Erfreulicherweise stellten die über 60 teilnehmenden Rotarier fest, dass entlang der Sammelrouten im unteren (Rheinfelden und Magden) und oberen Fricktal (Frick) nur punktuell grössere Abfallanhäufungen entdeckt, gesammelt und entsorgt werden mussten. «Das Fricktal ist ein relativ sauberer Ort mit einer offensichtlich sensibilisierten Bevölkerung», sagte denn auch ein zufriedener Projektleiter Daniel Roniger.
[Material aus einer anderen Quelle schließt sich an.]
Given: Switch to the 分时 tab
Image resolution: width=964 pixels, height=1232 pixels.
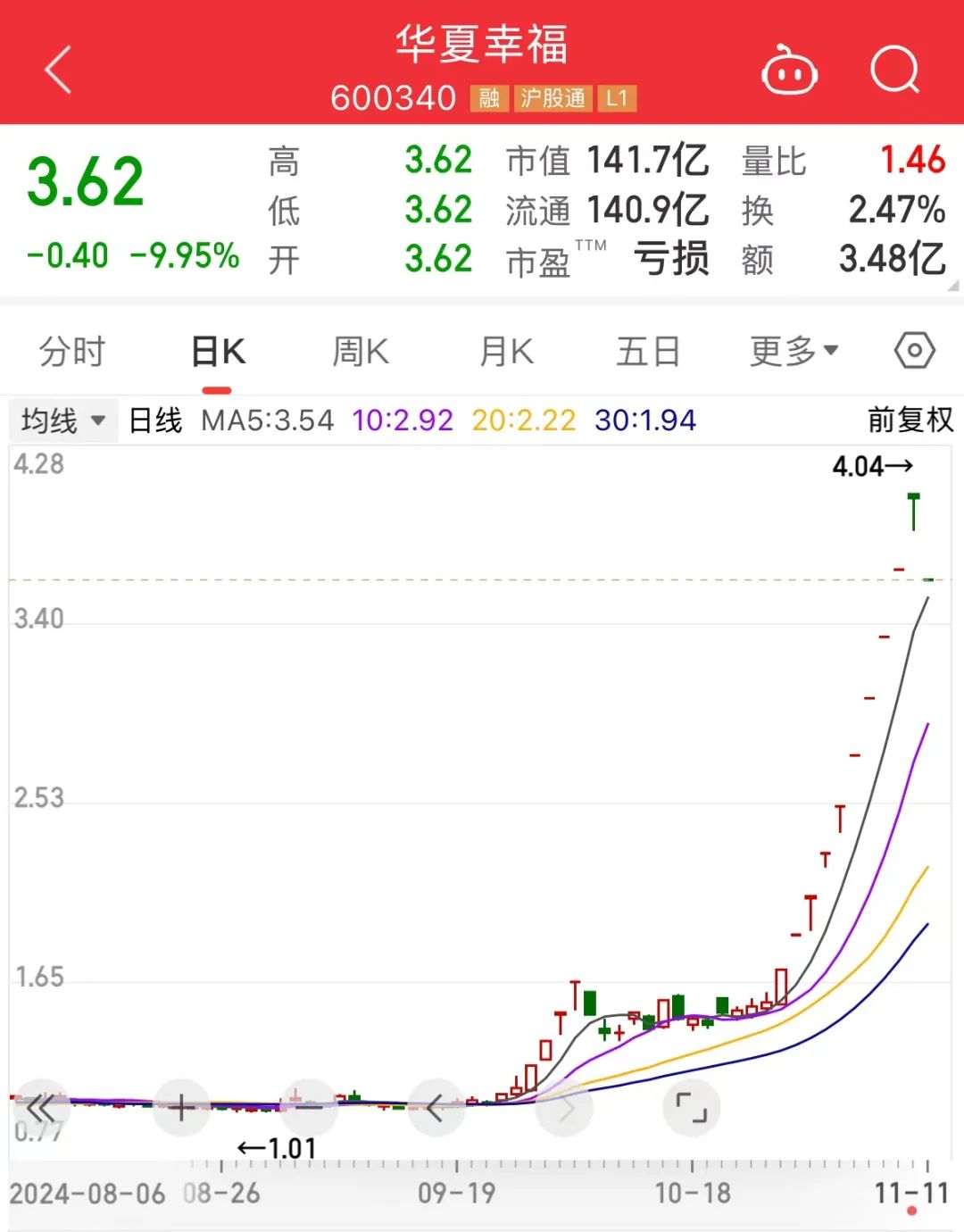Looking at the screenshot, I should pyautogui.click(x=72, y=351).
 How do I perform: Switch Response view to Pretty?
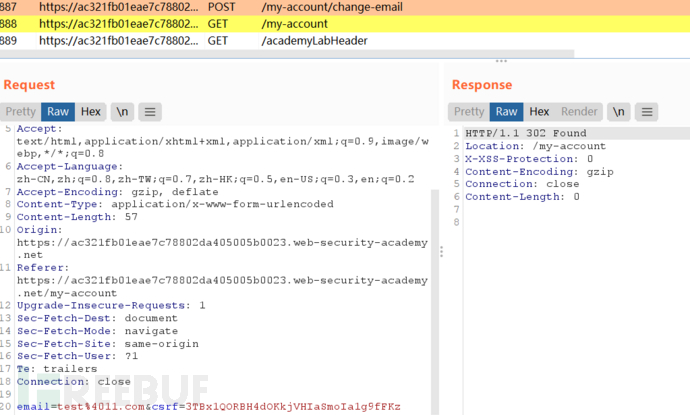pos(469,111)
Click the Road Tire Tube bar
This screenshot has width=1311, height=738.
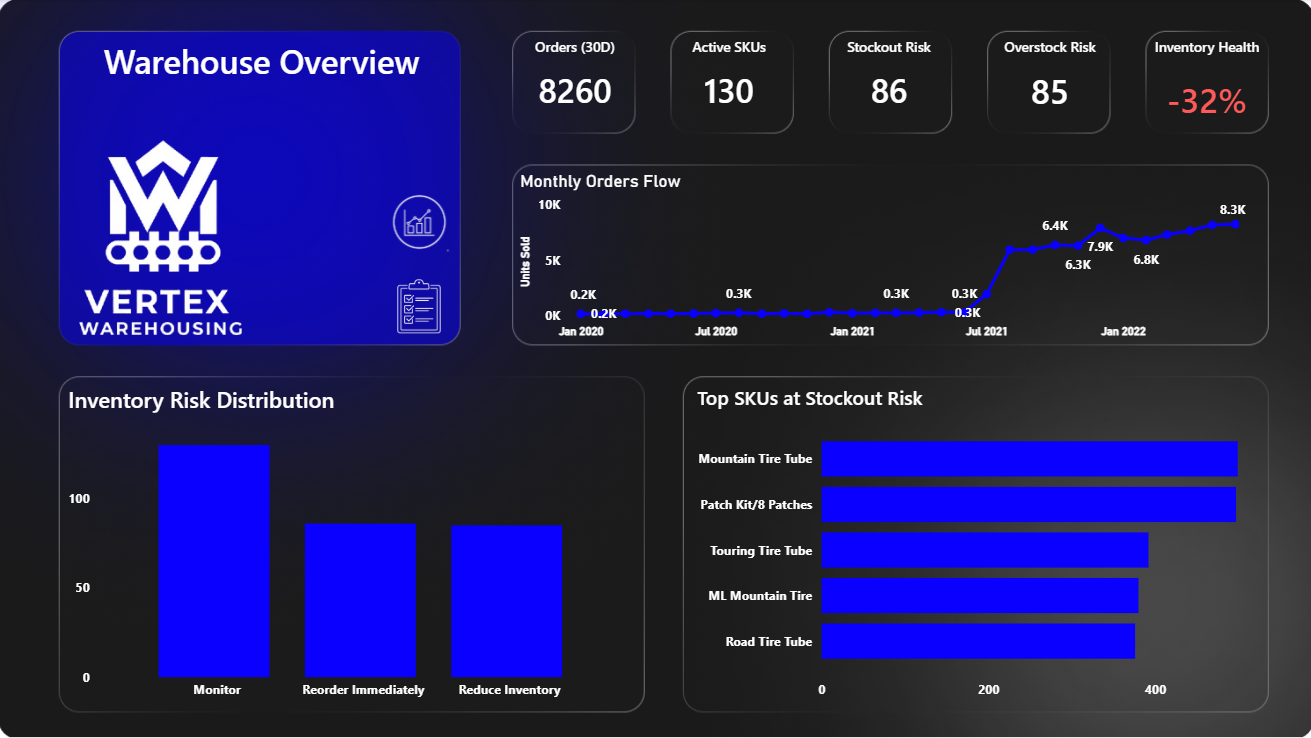978,642
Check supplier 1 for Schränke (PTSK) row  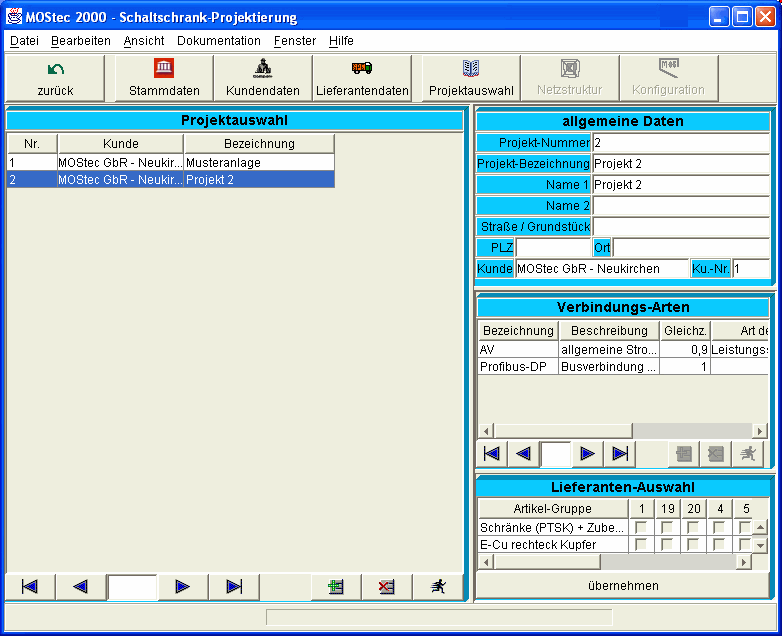click(642, 527)
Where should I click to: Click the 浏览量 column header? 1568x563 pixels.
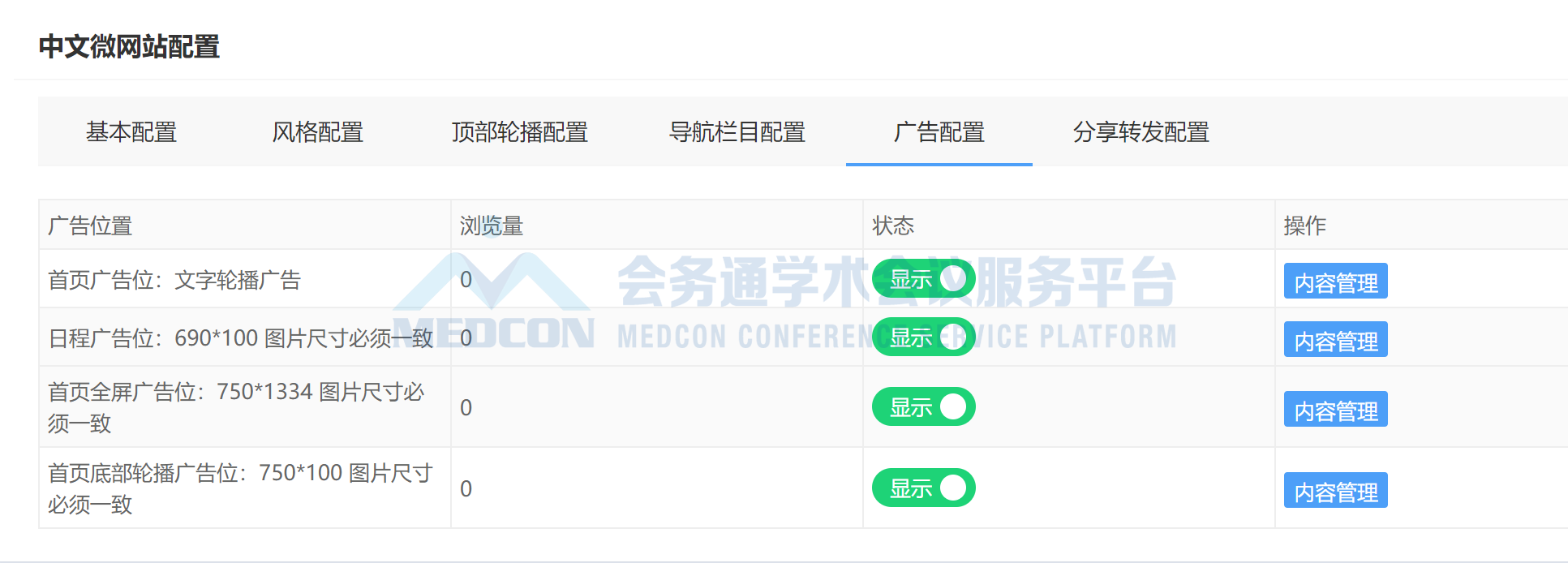pyautogui.click(x=492, y=226)
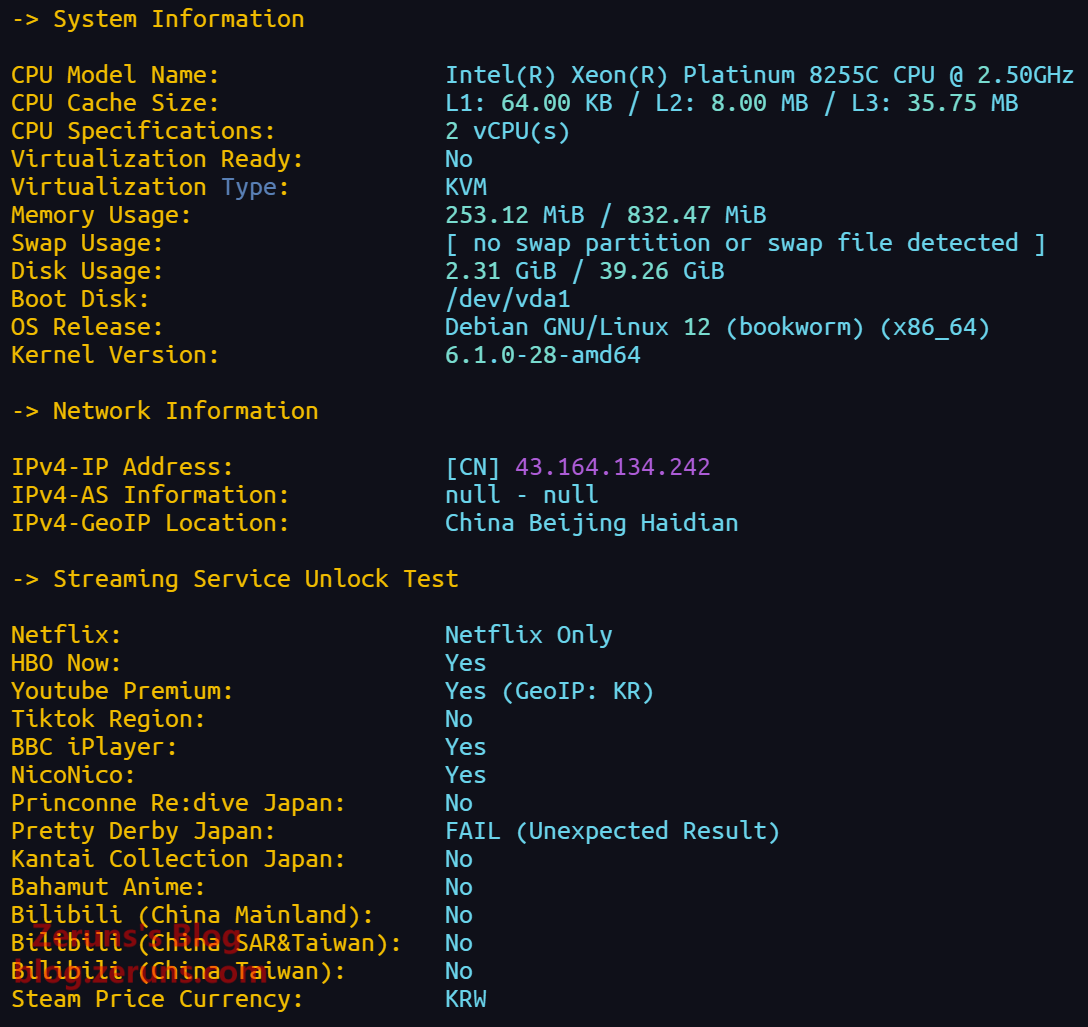Click the KVM virtualization type value
The height and width of the screenshot is (1027, 1088).
(466, 187)
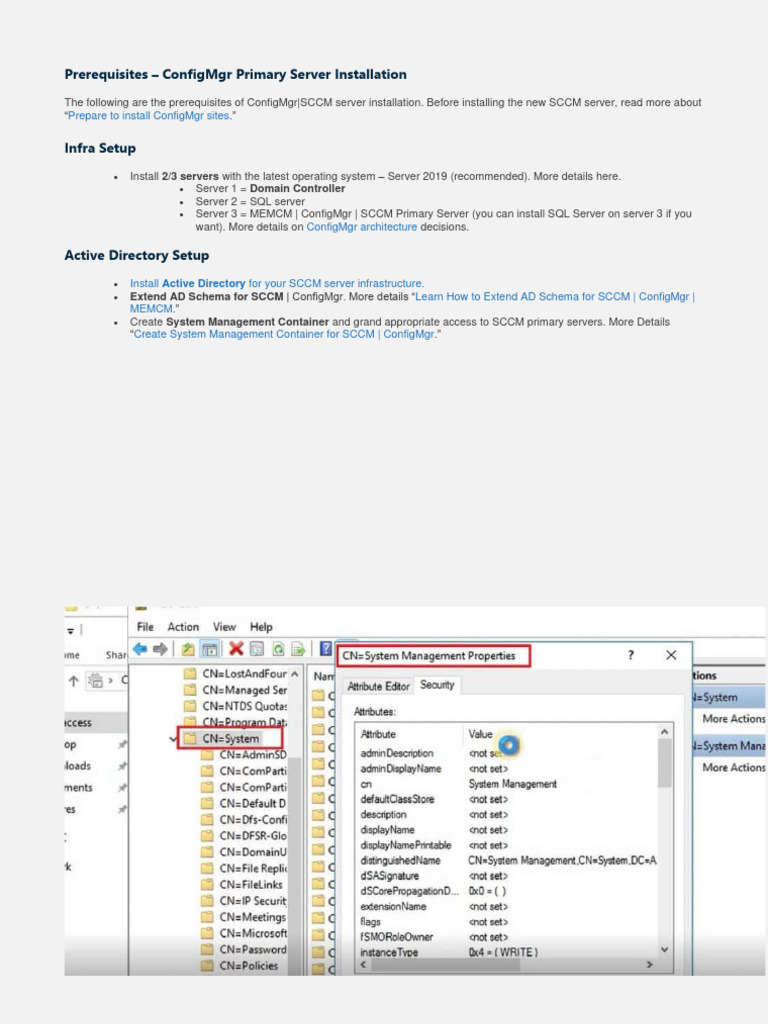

Trotzdem konnten rund 200 Kilogramm Unrat gesammelt werden. Die Abfälle bestanden mehrheitlich aus Kleinabfällen, Schutzmasken, PET-Flaschen, Getränkedosen und diversen Abfällen. Die Teilnehmer setzten sich aus allen Altersgruppen, vom Kind bis zum Senior, zusammen. Weder in Rheinfelden noch in Frick wurden Sachen wie Pneus, Velos, Abfallsäcke oder ähnliches gefunden. Ein sichtbarer Fortschritt gegenüber früher. Einzig an öffentlichen Grillstellen, bei Parkplätzen sowie entlang von Autorouten und Velowegen mussten grössere Mengen eingesammelt werden. Die beiden Gemeinden Frick und Rheinfelden unterstützten die Aktion mit Rat und Tat sowie mit technischem Material. Dank Beiträgen der Teilnehmenden sowie weiteren Spenden kamen Mittel im Betrag von gegen 4000 Franken zusammen, die dem Verein «Mare Nostrum» für internationale Projekte mit grosser Wirkung zur Verfügung gestellt werden. Präsident Mike Salz zeigte sich erfreut über den erfolgreichen Einsatz und das grosse freiwillige Engagement. Auch die Reaktionen von Passanten fielen durchwegs positiv aus. Doch wie Daniel Roniger am Schluss treffend festhielt: «Nach der Arbeit ist vor der Arbeit!» Die Arbeitsgruppe «Mare Nostrum» des Rotary-Club Rheinfelden-Fricktal wird nach Abschluss der Aktion bereits die nächsten Aktivitäten in Angriff nehmen. Dabei geht es um die Information und die Sensibilisierung zum Problem der Plastikverschmutzung. (WH)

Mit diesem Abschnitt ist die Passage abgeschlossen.